Then Gingrich better get on the ball and begin campaigning in Nevada and New Hampshire and write off South Carolina so that the conservative vote doesn't get split. He might as well write off Iowa too since he's only managed to spend 11 of the past 44 days there.
Well, Hoodat.
When Romney has the nomination wrapped-up after Super Tuesday and Rick Santorum pulls in 8% of the delegates nationally, I am going to love to hear you explain whom we should vote for.
But hey, I’ve seen you a thousand times, in a thousand different incarnations, Hoodat. Those of us who actually want to make a difference always find ourselves going through this same losing scenario. And there always a thousand smug Hoodats telling us how justified they are.
Enjoy Mitt Romney, I’m staying home. For those folks who’ve been here for many years and know who I am, and how I have contributed to the GOP for many years, and the tree-and-branches organizations I’ve spear-headed to GOTV over the years, they
Come and take a look at the photos and letters of thanks on my office wall sometime. I’ve given blood and life to Conservative causes and the GOP, and I’ve been the guy G-ing-OTV until my feet give out on me. I have begged and pleaed with folks over the years to pull the party right but support the nominee.
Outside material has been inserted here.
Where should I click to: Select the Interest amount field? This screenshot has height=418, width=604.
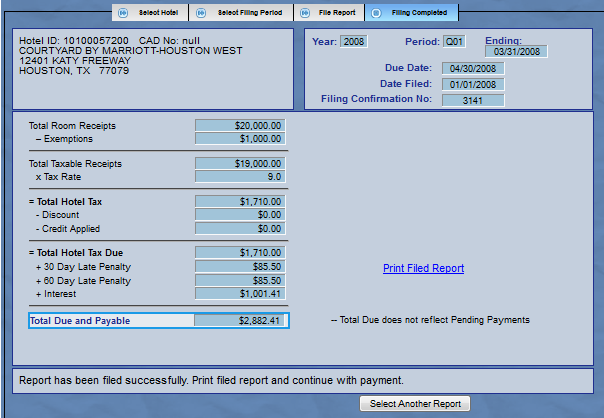(241, 294)
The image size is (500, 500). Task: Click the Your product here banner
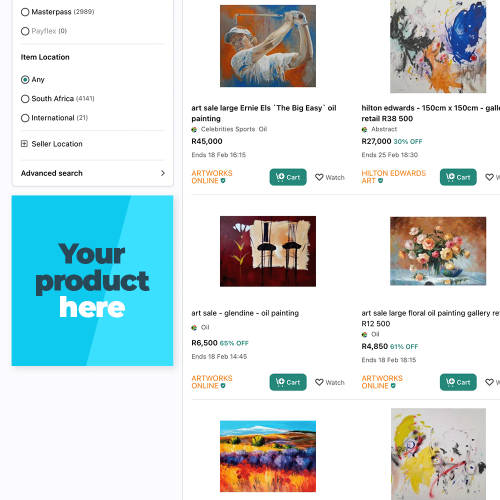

If Romney gets the nomination - if the Establishment GOP wins ANOTHER nomination because of another malcontentious band of Hoodats and their five-percent national candidates - I quit. I cannot do this anymore, wasting my time fighting for Conservative causes and candidates only to always have Hoodats out there claiming nobody is ever good enough but the five-percenters.
It’s not worth it. I cannot fight to move the country right when no matter what reasonable possibility of moving the country right is within sight, it gets smacked down by Hoodats as not nearly good enough.
If Romney wins because of yet another Conservative vote-splitting and bull-headed ambition by five-percenters, I’m done. You can go back into your combine, pat yourself on the back, and start the drive for “Sheriff Joe for President 2016!” or Tom Tancredo, or Alan Keyes, or whomever. Meanwhile, watch your country crumble.